:: Source records ::
= = = = = = =

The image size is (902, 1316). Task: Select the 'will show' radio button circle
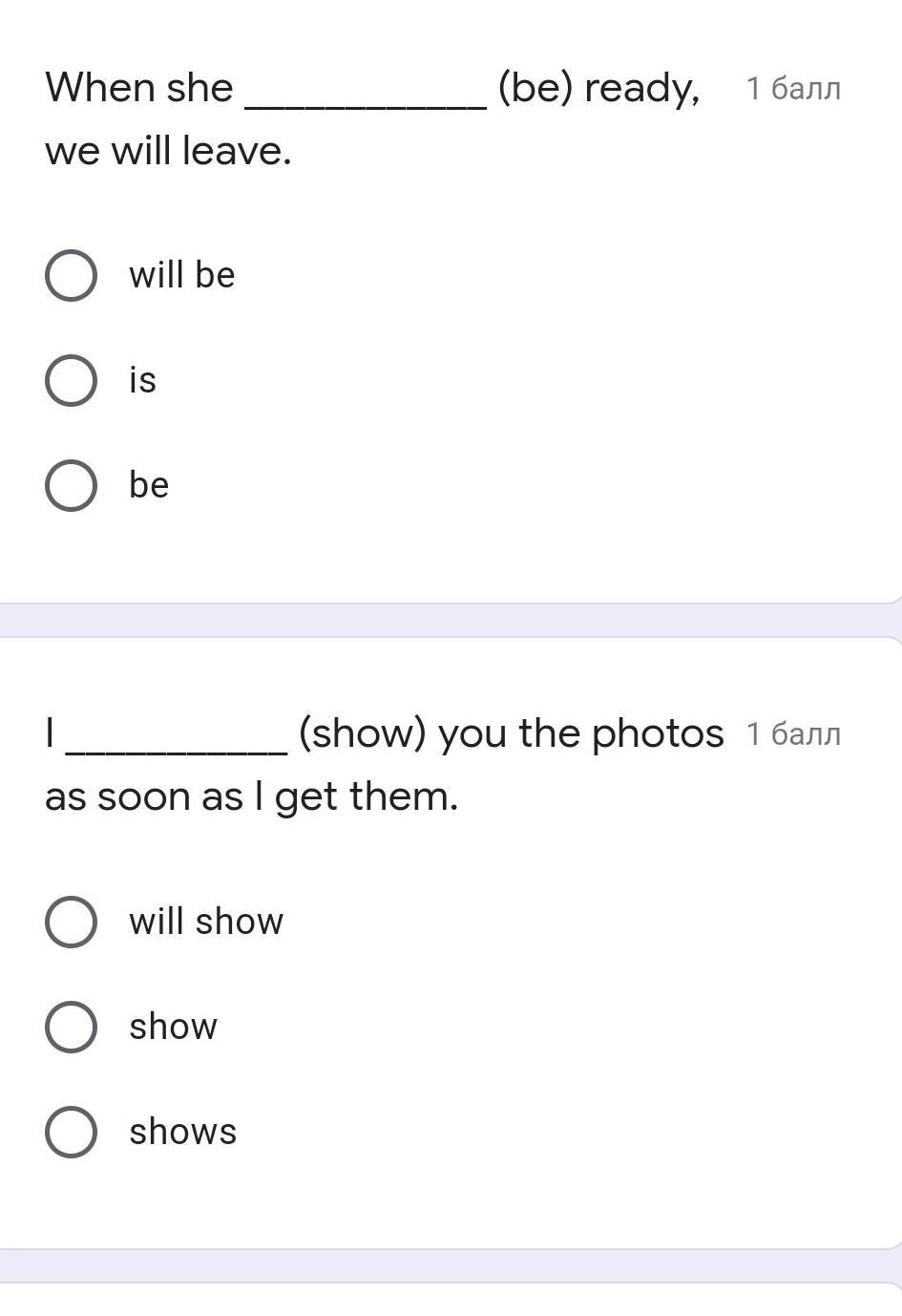[71, 922]
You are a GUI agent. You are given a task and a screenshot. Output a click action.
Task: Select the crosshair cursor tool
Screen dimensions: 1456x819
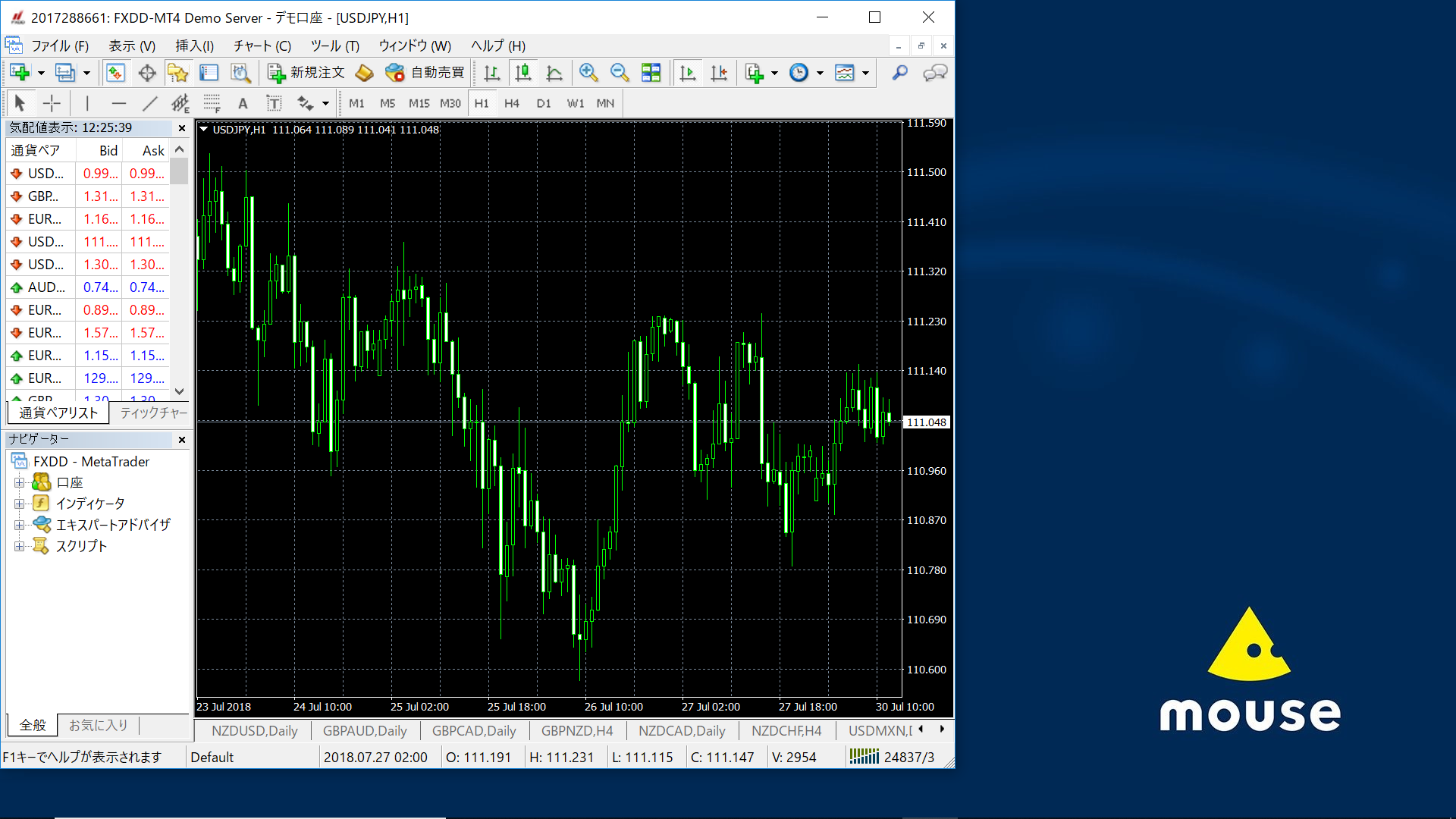52,103
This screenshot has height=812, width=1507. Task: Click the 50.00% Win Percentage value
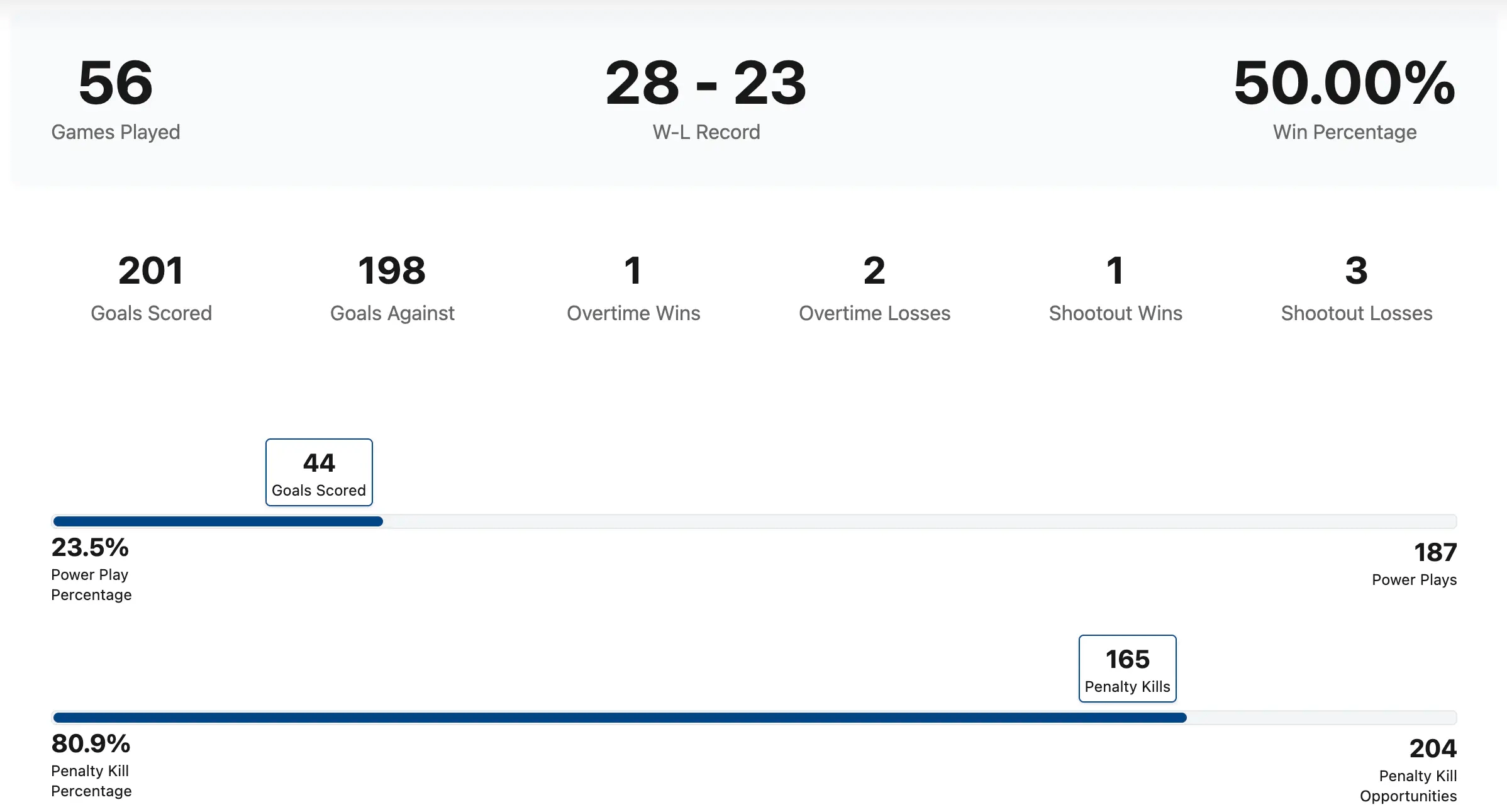1344,97
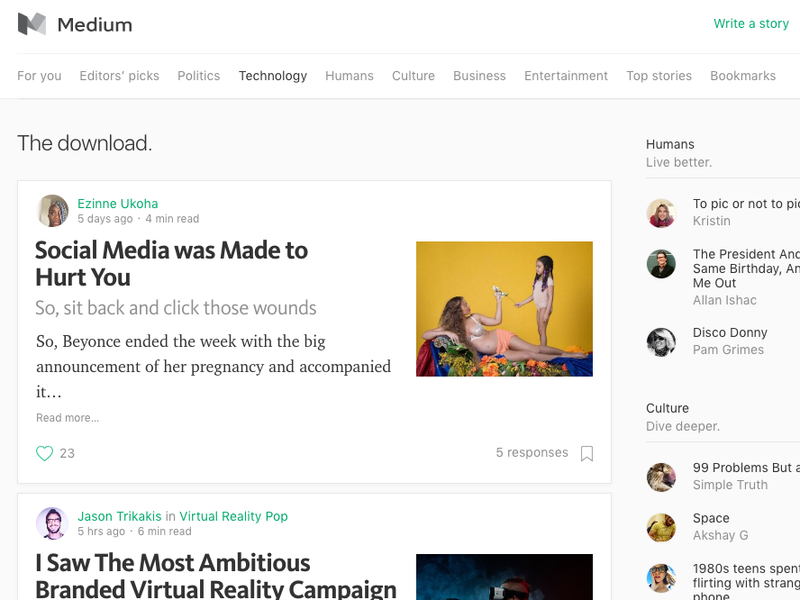
Task: Open the Beyonce story thumbnail image
Action: coord(505,309)
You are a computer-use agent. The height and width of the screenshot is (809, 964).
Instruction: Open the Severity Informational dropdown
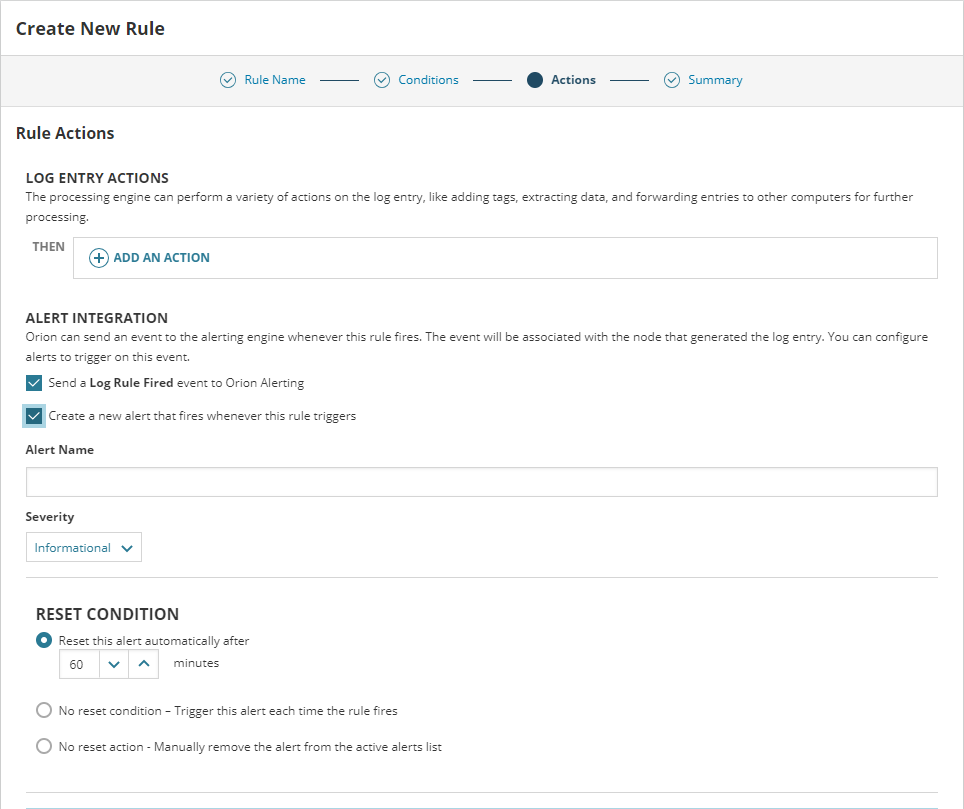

= = = = = = =

:: Problem statement ::
State how many lines of the rows above contain the word "image". Reply with the number alone.

:: Task output ::
2